My motto is: “You don’t get anywhere on your own”.

Collaborations are vital in today’s music industry. But collaborations come in different forms - I see my collaboration with a label such as Silent Beat Records equally valuable as an artist collaboration with Paul van Dyk. I feel my music sometimes works better solo, and sometimes better in collaboration. It depends entirely on the designation of the project, the musical style, the audience, and mood.

For you personally, how would you describe the relationship between a clear individual vision and cooperative results?

Often enough, music starts with laying a foundation of chords. Thus regularly, the initial inspiration comes from me at the piano, where after other creators may continue to add their elements.
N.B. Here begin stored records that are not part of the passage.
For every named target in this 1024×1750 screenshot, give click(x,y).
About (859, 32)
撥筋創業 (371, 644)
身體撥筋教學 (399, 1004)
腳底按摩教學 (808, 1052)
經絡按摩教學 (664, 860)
I love collaborative work, but creations don’t always see the light of day, due to varied complications, or simply, tracks not getting finished. It’s for this reason, most often, I choose creating music on my own. This includes creating instrumental and orchestral music of all kinds, using Virtual Instruments.
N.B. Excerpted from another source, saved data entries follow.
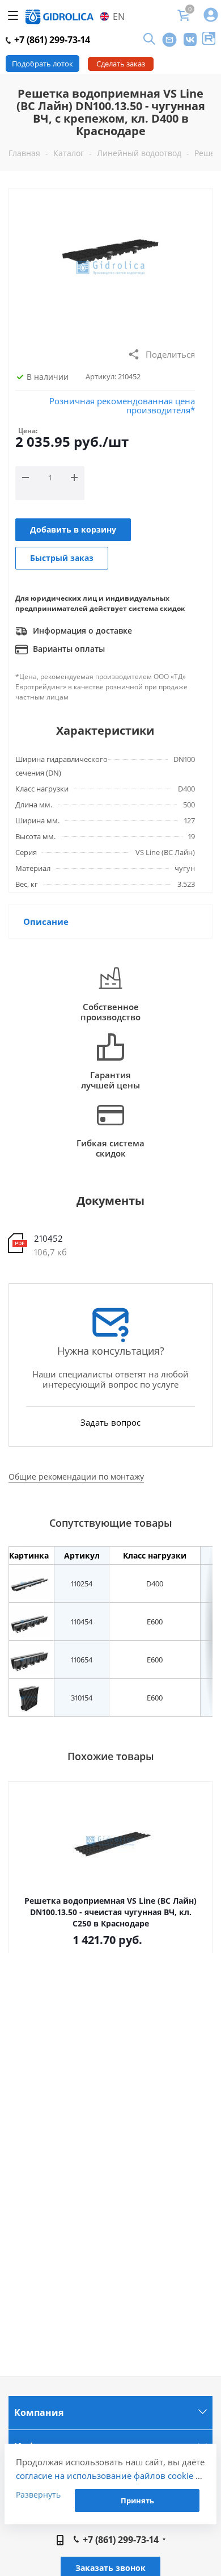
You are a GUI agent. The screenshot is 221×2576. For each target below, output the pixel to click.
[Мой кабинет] (210, 15)
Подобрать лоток (42, 63)
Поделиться (170, 354)
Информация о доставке (81, 630)
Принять (137, 2500)
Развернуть (38, 2494)
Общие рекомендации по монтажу (76, 1476)
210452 (48, 1238)
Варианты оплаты (68, 648)
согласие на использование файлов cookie (104, 2475)
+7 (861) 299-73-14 (51, 39)
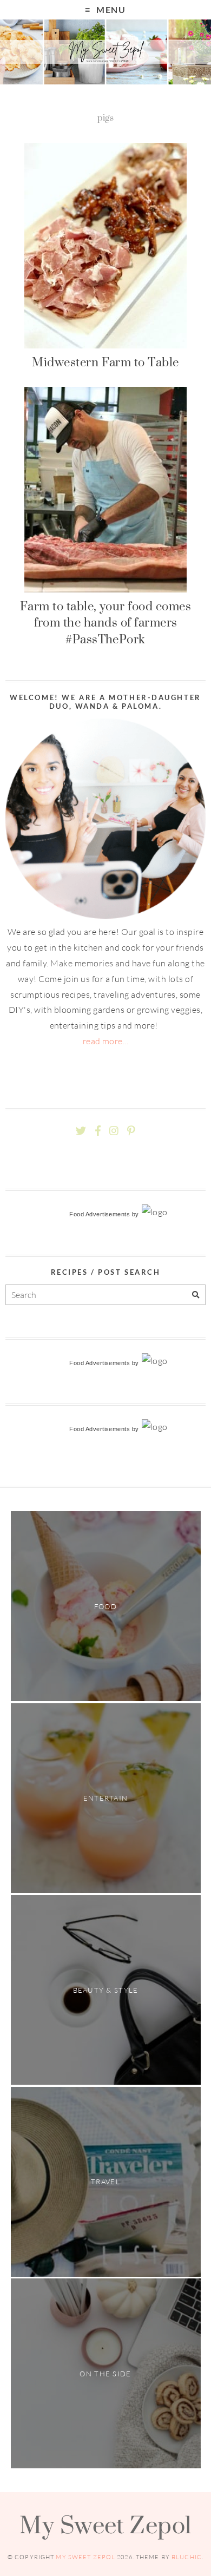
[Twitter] (81, 1131)
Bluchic (187, 2557)
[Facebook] (98, 1131)
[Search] (195, 1295)
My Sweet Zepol (105, 2524)
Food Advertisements (99, 1214)
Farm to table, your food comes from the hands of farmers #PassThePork (105, 622)
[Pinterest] (131, 1131)
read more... (106, 1041)
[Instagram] (113, 1131)
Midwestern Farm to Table (105, 362)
My latest EP under the Silent Beat Records label, The Steinway Lyngdorf Sessions, came together from my close partnership with Steinway Lyngdorf, a company in Denmark creating the World’s Finest Sound Systems named after the Steinway Piano. The solo piano improvisations came fully unprepared, simply born in that special environment with the speakers on stage. It’s these types of musical moments in my life I perhaps value the most.

Derek Bailey defined improvising as the search for material which is endlessly transformable. Regardless of whether or not you agree with his perspective, what kind of materials have turned to be particularly transformable and stimulating for you?
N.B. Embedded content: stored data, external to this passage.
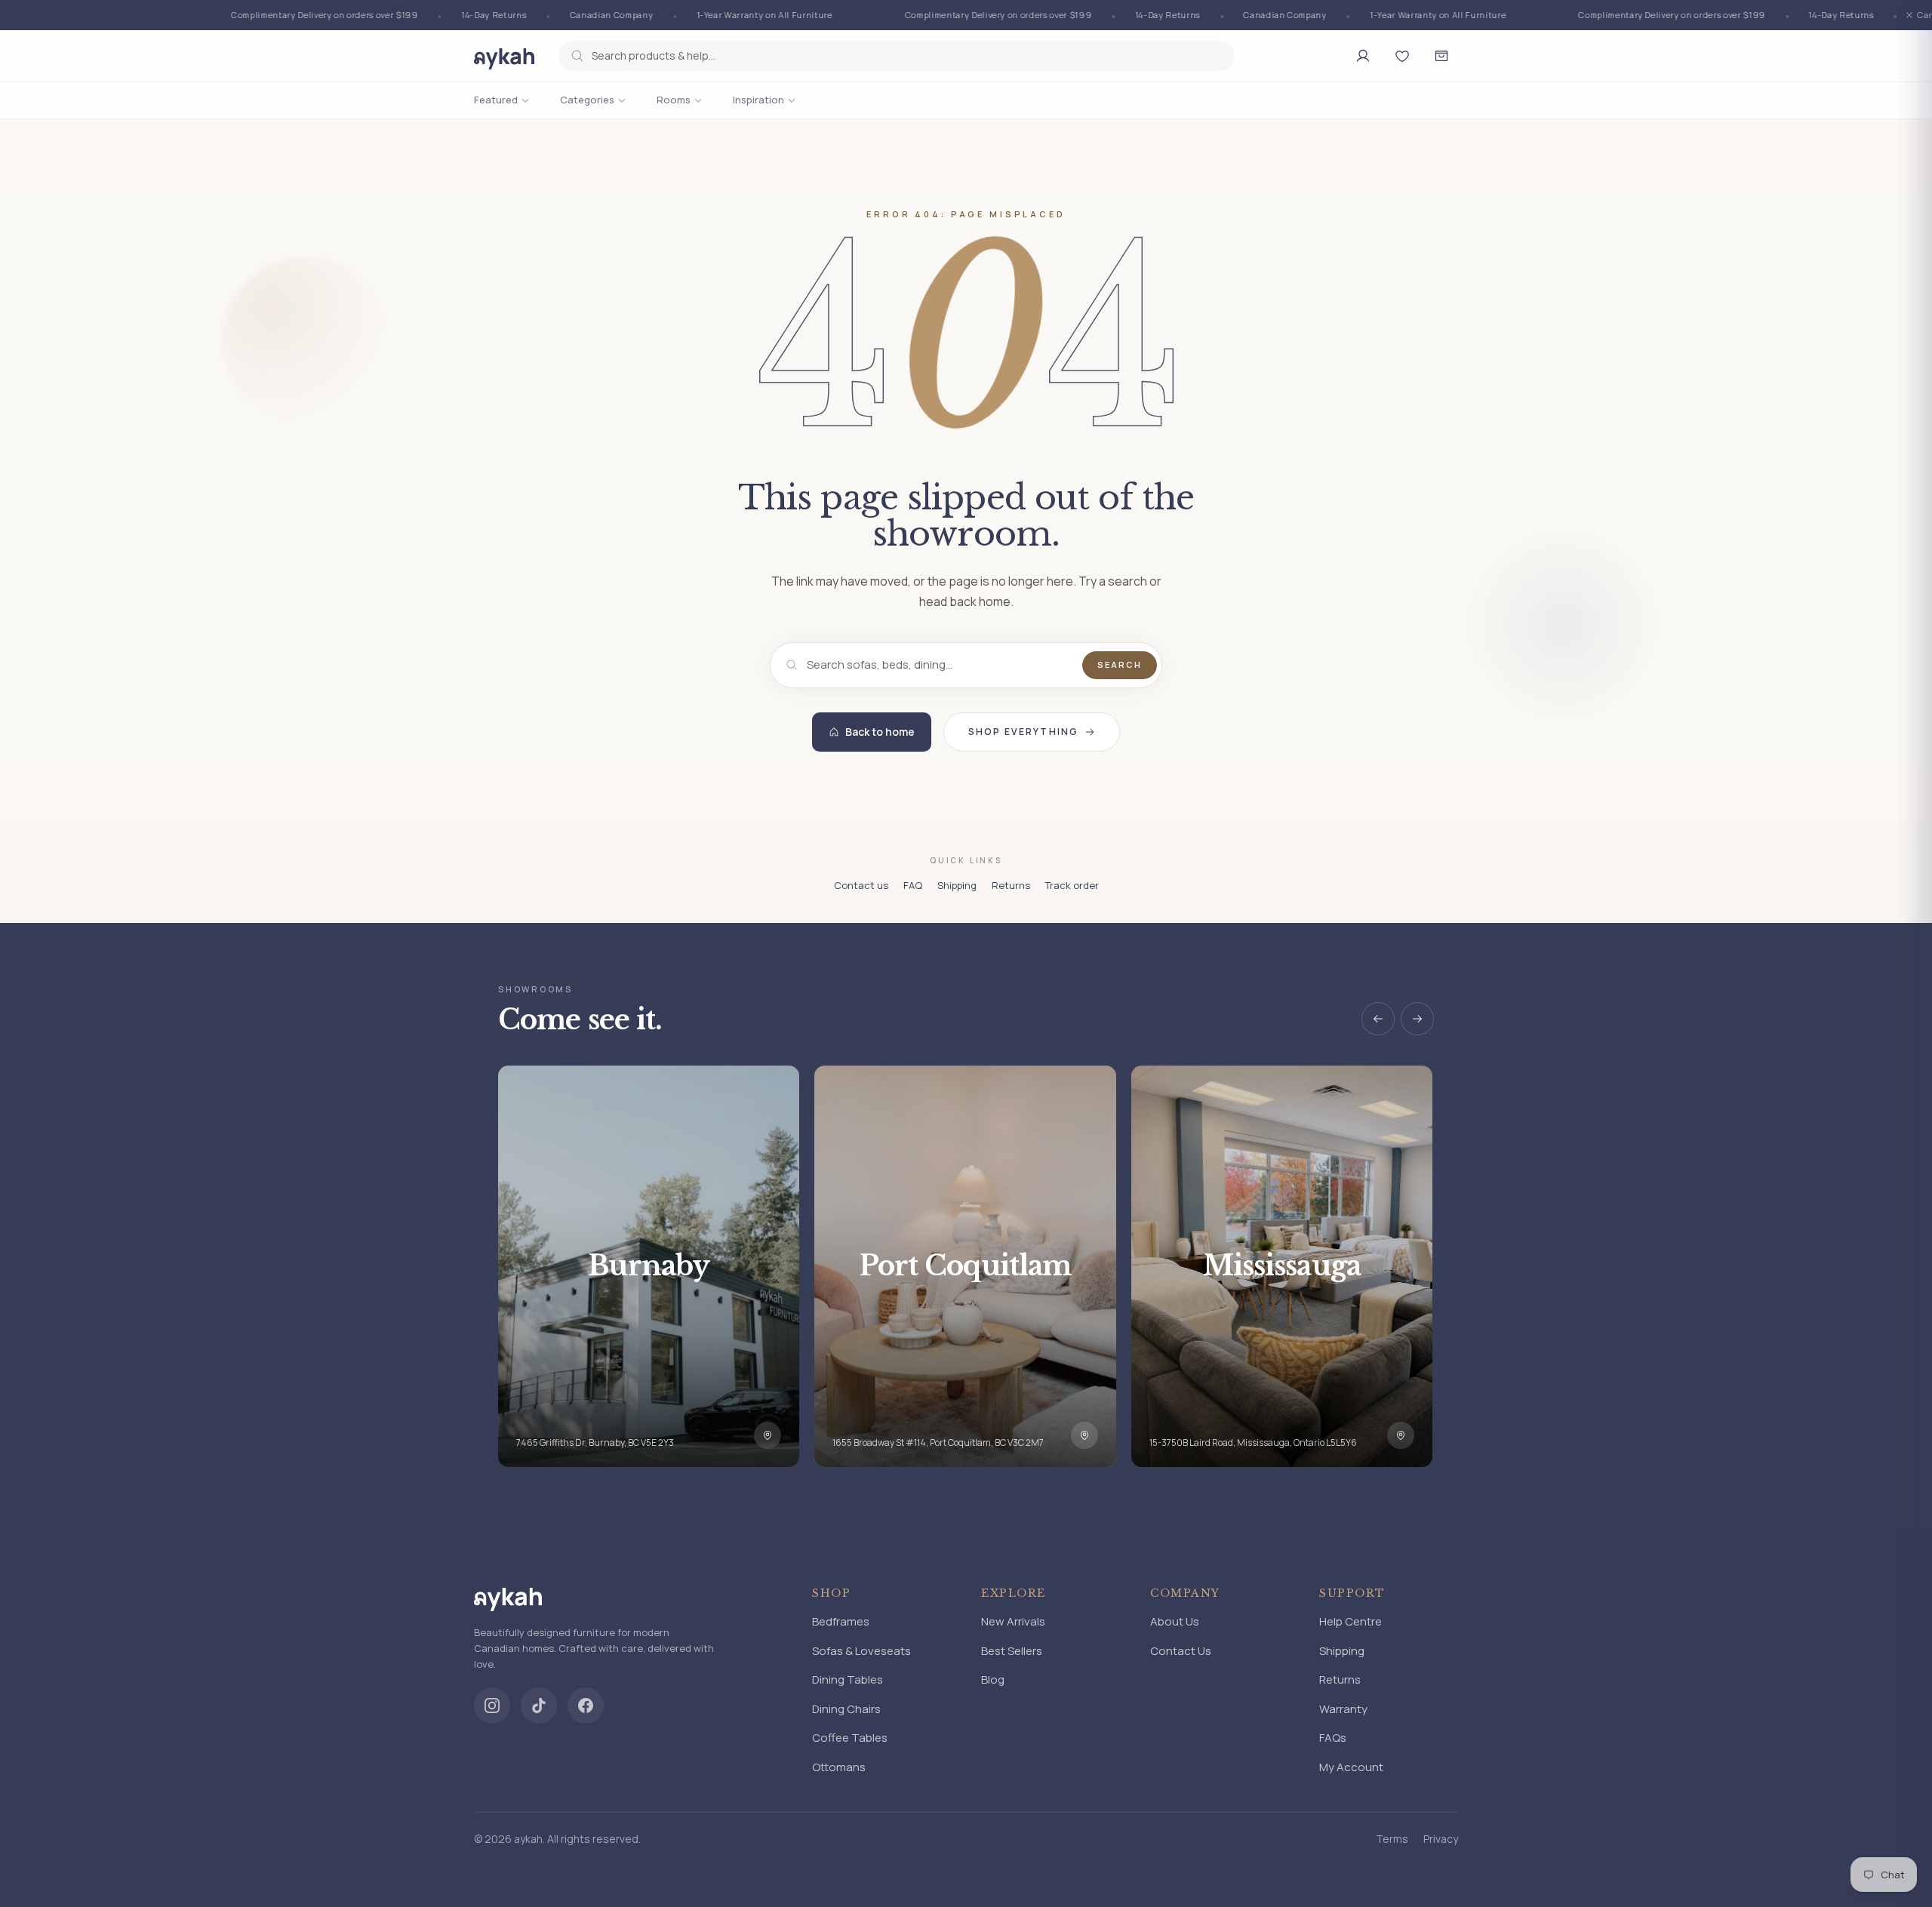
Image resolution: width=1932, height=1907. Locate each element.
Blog (992, 1679)
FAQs (1332, 1738)
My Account (1351, 1767)
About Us (1174, 1621)
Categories (587, 99)
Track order (1072, 885)
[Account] (1363, 55)
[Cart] (1441, 55)
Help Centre (1350, 1621)
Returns (1011, 885)
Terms (1392, 1839)
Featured (496, 99)
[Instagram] (492, 1705)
This is absolutely true! I love how this is described. Finally, also while playing, I feel my music is endlessly transformable, building a life of its own. Perhaps how nature has intended it to be, similar to the sound of a singing bird in a tree. Not rehearsed, not recorded, not interpreted, to just simply be witnessed only once, to then fade from memory.

Nik Bärtsch reduced the art of musicianship to three principles: 1) Listen! 2) Only play the essentials 3) Make the others sound good. What's your take on this and how do these principles pan out in practise?

Yes, I call this the ‘art of listening’.

I feel most often, as classical musicians, we are too pre-occupied by our ‘technical presence and command’, which ultimately in itself, is fully refrained from true musical essence and enjoyment.

In a live situation, decisions between creatives often work without words. How does this process work – and how does it change your performance compared to a solo performance?

I believe as a musical orchestra, we're all in sync through our breathing. I too breathe with my instrument.

There are many descriptions of the ideal state of mind for being creative. What is it like for you? In which way is it different between your solo work and collaborations?

I have never experienced a ‘creative block’ in my life. For me they don’t exist. There are so many impulses for music creation to be found in daily life. Literature, other music, film, or daily life. I enjoy using these experiences as triggers to find new ways of working and performing, even when there isn’t always a final product in the end, the journey to get there, has again improved.

Personally, I couldn’t sit in a studio all day, every day. It would numb my artistic receptors and drain my good feeling of being present.

How do you see the relationship between sound, space and performance and what are some of your strategies and approaches of working with them?

My environment dictates my sound and the projection thereof. While sitting at the piano, I often ‘put my ears’ with the people in the back row. If they can really hear and feel my music as crisp as the people in front, I feel I have succeeded.

In a way, improvisations remind us of the transitory nature of life. What, do you feel, can music and improvisation express and reveal about life and death?

Life on earth I feel never dies, but goes through stages of life and dormancy, being in a state of constant transformation.

For this reason, I truly love playing alongside the nature time-lapse documentaries of Martin Heck and of TimeStorm Films. They essentially, continuously conduct the direction of my music while improvising.